The tories are flapping: they have underestimated Corbyn and the class he represents, observes Lindsey German
Theresa May’s opportunistic attempt to use the terrorist attacks to win the election is not going the way she planned. She is blathering so much that even the devoted Laura Kuenssberg is having to ask one or two questions about cuts to police numbers. She got quite a roasting from the press yesterday, which shows that even they are turning against her. Her culture secretary, Karen Brady, had a meltdown on the Today programme when asked whether police numbers had been cut. And her response to Piers Morgan on breakfast television was that this is not a pub quiz. No, in a pub quiz you’re expected to know a proportion of the answers. If this is the calibre of May’s cabinet, it isn’t up to much.
Jeremy Corbyn’s call for May to resign is taking the fight right into the heart of the Tory campaign. May doesn’t really have any answers. She is refusing to publish a report on state links to terrorism, especially from the Saudis. More embarrassing for her is the fact that all the recent perpetrators of terror attacks have been known to the authorities. One of the killers from Saturday was apparently an Islamist extremist who took part in a Channel 4 documentary - called The Jihadis Next Door - on the subject and was filmed raising an Islamist flag in Regents Park. The Manchester bomber, Salman Abedi, flew an ISIS flag over his house. Both were reported to the authorities, and several neighbours said that they had expressed serious concerns about the London attacker Butt.
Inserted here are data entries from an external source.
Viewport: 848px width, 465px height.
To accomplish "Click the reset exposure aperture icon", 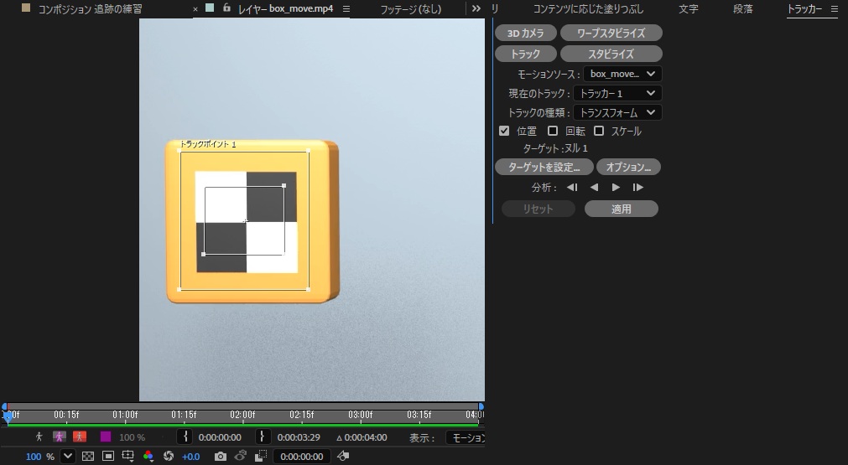I will point(169,457).

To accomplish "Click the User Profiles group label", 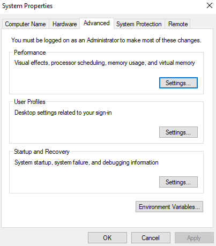I will click(29, 102).
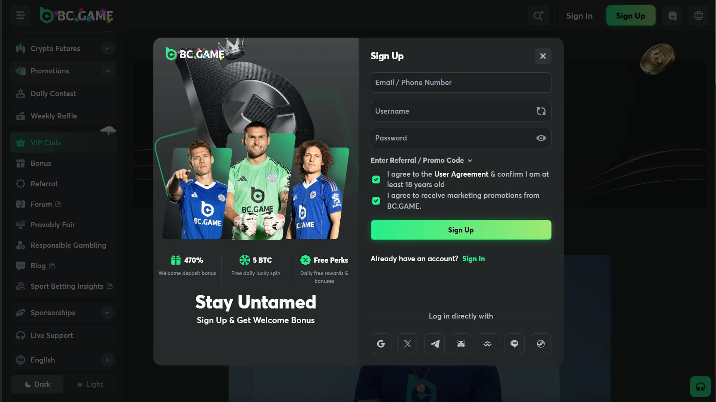Log in with X (Twitter) icon

tap(407, 344)
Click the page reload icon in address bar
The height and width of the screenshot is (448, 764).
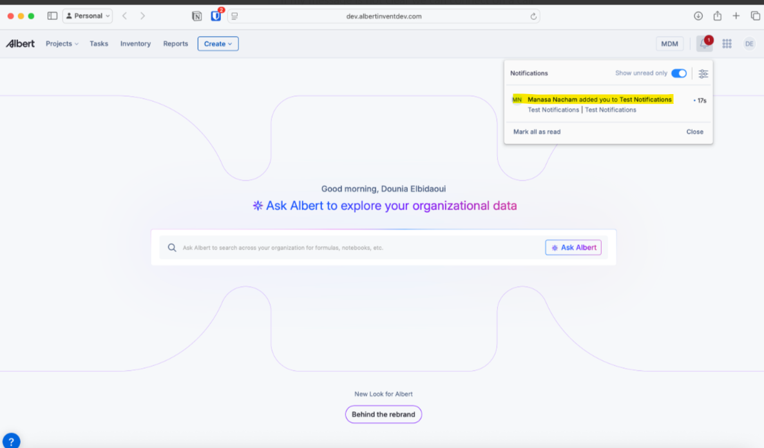533,16
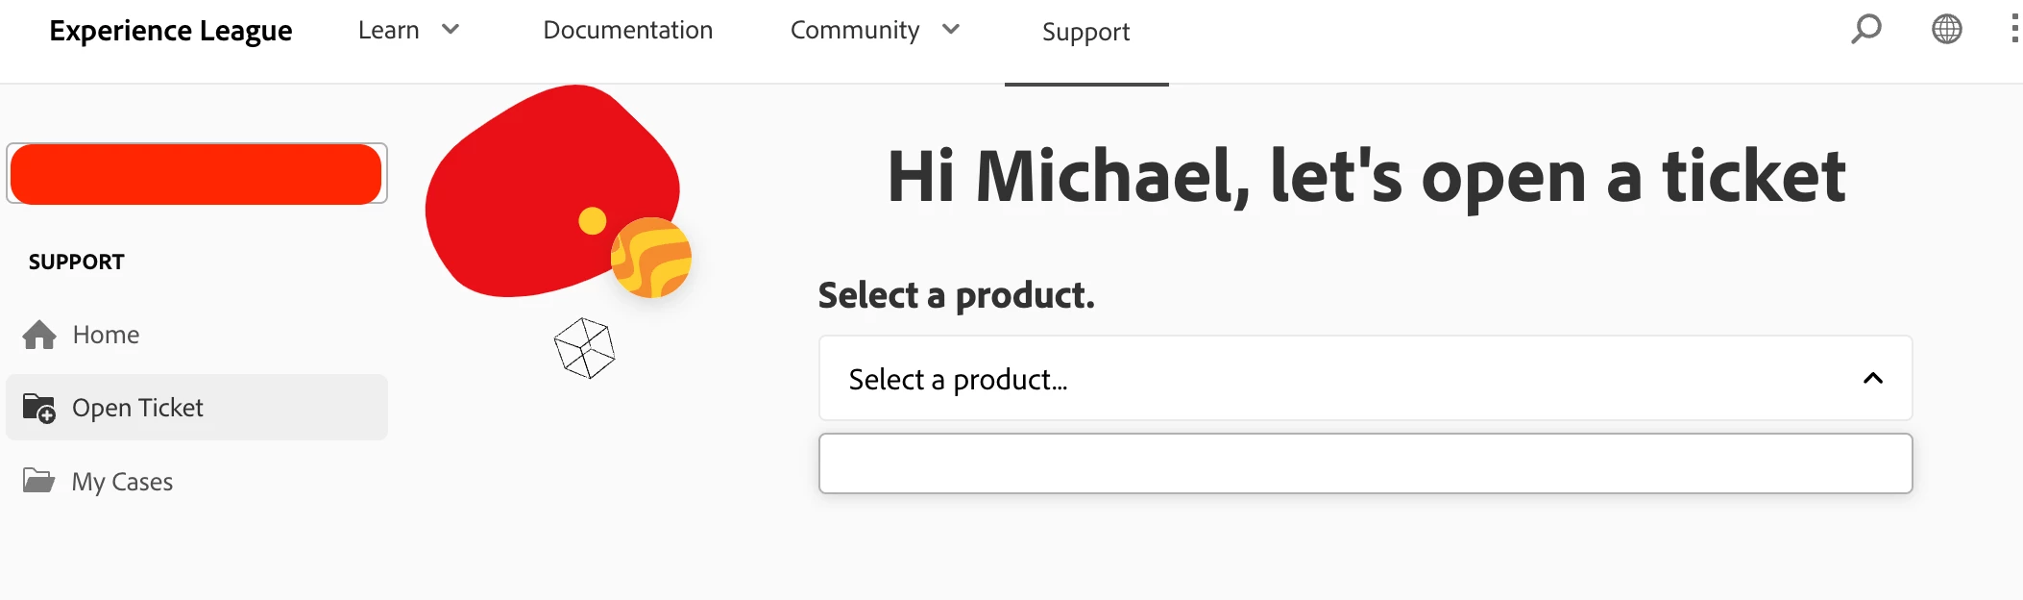2023x600 pixels.
Task: Click the product search input field
Action: pos(1365,463)
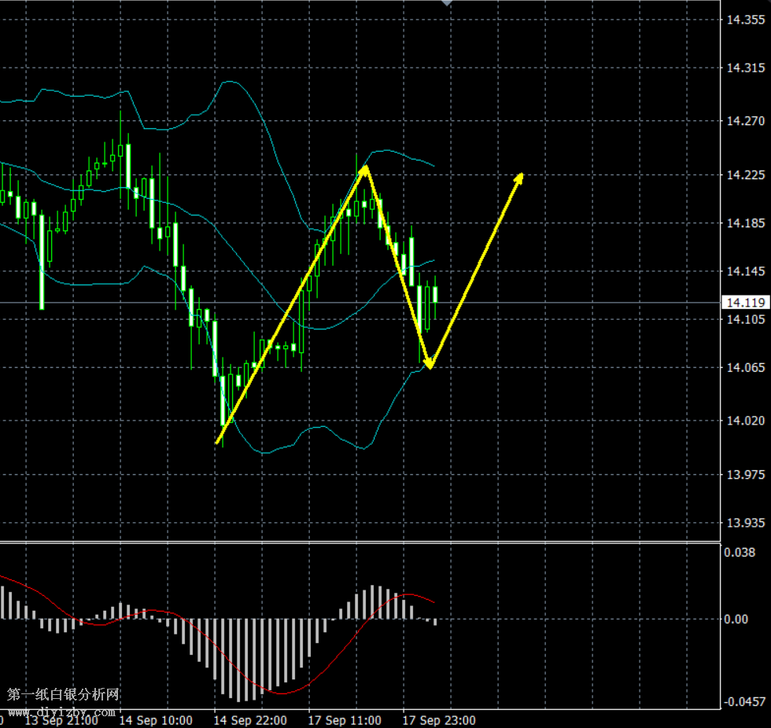The height and width of the screenshot is (728, 771).
Task: Click the last candlestick on the chart
Action: point(435,294)
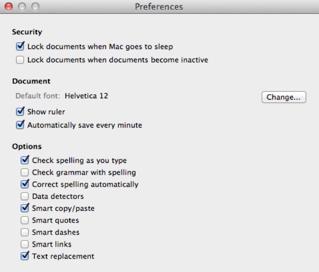Disable Text replacement checkbox
Image resolution: width=319 pixels, height=272 pixels.
coord(25,256)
These attacks have all happened on May’s watch. Her attacks on Jeremy Corbyn for voting against terror legislation fail to mention that she voted against much terror legislation herself when proposed by a Labour government. While she parrots the strong and stable routine, her campaign is melting down.
This election is quite remarkable in that it has seen two major terrorist attacks, both in the heart of big cities. It would be amazing if they did not overshadow the last days of the election. So far it has not created a right wing backlash, which is what the attackers would have wanted. The vigils in Manchester and London, the desire on most sides to avoid attacks on Muslims, and the sense of unity in the face of such attacks, have all helped to prevent this. The fact that at least one of the latest terrorist attackers was so prominent and known to the authorities is cause for concern, as is the fact that none of the latest three attacks were anticipated by the authorities.
May is using these last few days to throw as much mud as possible at Jeremy Corbyn. So far, a lot of it isn’t sticking. Take for example her now patently ludicrous claim that she is the only one who can negotiate Brexit. Who knows how the European negotiators are viewing the British election. But you can bet your life they’re not quaking at the thought of Theresa May. Laughing, maybe.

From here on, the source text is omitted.